**Records for the exercise**

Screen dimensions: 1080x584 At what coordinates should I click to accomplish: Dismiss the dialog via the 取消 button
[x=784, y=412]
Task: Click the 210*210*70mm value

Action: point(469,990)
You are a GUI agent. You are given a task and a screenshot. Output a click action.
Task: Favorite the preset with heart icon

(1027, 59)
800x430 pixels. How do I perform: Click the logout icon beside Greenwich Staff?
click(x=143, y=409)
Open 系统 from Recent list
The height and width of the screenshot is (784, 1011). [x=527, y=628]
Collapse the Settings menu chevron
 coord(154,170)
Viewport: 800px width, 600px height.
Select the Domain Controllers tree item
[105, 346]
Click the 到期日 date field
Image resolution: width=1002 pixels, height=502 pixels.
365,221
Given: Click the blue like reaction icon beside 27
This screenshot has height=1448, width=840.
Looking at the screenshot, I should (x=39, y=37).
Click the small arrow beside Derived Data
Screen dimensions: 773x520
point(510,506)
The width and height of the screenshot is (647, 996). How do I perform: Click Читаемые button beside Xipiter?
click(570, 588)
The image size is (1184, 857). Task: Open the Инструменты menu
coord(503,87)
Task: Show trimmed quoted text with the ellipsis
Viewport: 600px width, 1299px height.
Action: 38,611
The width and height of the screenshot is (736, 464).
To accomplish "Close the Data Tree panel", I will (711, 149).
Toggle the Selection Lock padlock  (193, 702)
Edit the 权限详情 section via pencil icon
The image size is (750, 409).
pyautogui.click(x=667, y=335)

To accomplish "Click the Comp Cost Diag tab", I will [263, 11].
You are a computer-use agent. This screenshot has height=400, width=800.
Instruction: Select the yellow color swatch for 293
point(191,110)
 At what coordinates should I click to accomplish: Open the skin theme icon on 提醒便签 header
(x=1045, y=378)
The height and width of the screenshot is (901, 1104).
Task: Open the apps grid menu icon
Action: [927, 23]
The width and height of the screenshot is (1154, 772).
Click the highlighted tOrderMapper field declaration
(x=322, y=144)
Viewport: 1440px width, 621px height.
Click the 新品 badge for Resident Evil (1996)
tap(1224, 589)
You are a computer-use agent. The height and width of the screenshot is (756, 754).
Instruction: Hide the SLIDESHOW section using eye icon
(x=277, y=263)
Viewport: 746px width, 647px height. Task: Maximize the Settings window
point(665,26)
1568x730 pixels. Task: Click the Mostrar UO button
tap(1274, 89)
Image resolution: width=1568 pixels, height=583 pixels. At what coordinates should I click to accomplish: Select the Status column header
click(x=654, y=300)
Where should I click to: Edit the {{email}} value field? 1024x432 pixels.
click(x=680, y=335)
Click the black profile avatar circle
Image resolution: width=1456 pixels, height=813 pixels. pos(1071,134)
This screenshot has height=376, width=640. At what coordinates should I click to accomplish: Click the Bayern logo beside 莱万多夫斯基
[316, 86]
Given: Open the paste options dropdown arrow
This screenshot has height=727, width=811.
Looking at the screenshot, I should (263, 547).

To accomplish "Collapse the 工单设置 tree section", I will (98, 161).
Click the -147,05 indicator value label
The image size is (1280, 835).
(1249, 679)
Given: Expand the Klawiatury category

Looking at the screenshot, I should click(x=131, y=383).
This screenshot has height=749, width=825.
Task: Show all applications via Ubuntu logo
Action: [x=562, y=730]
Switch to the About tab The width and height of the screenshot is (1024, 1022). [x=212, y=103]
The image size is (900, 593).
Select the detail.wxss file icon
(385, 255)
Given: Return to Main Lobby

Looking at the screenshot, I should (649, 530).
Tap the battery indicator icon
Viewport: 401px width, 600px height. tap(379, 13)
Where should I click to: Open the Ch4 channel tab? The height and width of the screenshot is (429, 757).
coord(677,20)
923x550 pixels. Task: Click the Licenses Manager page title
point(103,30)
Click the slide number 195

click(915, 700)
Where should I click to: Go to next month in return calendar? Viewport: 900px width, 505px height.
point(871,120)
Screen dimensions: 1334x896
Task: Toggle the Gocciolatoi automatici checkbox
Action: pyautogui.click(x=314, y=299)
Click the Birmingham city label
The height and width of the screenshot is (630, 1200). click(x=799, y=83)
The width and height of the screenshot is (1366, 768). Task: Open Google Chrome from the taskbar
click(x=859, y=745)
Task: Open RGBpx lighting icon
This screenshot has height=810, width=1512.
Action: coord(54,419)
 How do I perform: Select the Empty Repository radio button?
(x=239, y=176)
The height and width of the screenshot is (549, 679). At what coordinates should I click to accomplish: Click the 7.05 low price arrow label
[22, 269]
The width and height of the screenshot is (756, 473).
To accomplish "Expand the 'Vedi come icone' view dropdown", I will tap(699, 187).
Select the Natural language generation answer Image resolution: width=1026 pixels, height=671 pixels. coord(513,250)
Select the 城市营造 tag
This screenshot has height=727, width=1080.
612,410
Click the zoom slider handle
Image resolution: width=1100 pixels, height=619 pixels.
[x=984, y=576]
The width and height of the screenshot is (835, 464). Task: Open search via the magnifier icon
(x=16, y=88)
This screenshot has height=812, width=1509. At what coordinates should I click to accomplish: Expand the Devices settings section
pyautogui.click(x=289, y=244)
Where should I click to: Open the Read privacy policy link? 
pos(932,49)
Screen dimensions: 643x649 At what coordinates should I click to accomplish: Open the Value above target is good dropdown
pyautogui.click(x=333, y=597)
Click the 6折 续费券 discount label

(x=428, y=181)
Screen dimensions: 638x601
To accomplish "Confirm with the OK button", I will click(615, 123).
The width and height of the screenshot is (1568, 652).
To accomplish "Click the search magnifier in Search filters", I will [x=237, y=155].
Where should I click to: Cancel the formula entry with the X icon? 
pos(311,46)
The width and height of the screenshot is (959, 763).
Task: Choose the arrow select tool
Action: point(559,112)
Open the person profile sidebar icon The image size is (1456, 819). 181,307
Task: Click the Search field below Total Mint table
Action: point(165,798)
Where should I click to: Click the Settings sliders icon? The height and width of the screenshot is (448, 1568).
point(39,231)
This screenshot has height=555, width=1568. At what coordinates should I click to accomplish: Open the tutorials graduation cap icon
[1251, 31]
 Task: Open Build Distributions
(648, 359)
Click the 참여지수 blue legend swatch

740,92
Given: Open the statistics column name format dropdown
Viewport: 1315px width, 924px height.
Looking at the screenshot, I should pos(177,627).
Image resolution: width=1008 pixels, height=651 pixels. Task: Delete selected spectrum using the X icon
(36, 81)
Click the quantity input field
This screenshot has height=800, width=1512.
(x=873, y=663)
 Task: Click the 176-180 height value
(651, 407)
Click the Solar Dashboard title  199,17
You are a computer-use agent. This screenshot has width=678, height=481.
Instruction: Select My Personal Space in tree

**Task directions**
Reproduce word for word the material above, starting with the line that has "Collapse the Settings menu chevron" and stopping after the line that has "has height=400, width=800.".

**Finished exercise**
Collapse the Settings menu chevron
 coord(154,170)
Viewport: 800px width, 600px height.
Select the Domain Controllers tree item
[105, 346]
Click the 到期日 date field
Image resolution: width=1002 pixels, height=502 pixels.
365,221
Given: Click the blue like reaction icon beside 27
This screenshot has height=1448, width=840.
Looking at the screenshot, I should (x=39, y=37).
Click the small arrow beside Derived Data
Screen dimensions: 773x520
point(510,506)
The width and height of the screenshot is (647, 996). How do I perform: Click Читаемые button beside Xipiter?
click(570, 588)
The image size is (1184, 857). Task: Open the Инструменты menu
coord(503,87)
Task: Show trimmed quoted text with the ellipsis
Viewport: 600px width, 1299px height.
Action: 38,611
The width and height of the screenshot is (736, 464).
To accomplish "Close the Data Tree panel", I will (711, 149).
Toggle the Selection Lock padlock  (193, 702)
Edit the 权限详情 section via pencil icon
The image size is (750, 409).
pyautogui.click(x=667, y=335)

To accomplish "Click the Comp Cost Diag tab", I will [263, 11].
You are a computer-use agent. This screenshot has height=400, width=800.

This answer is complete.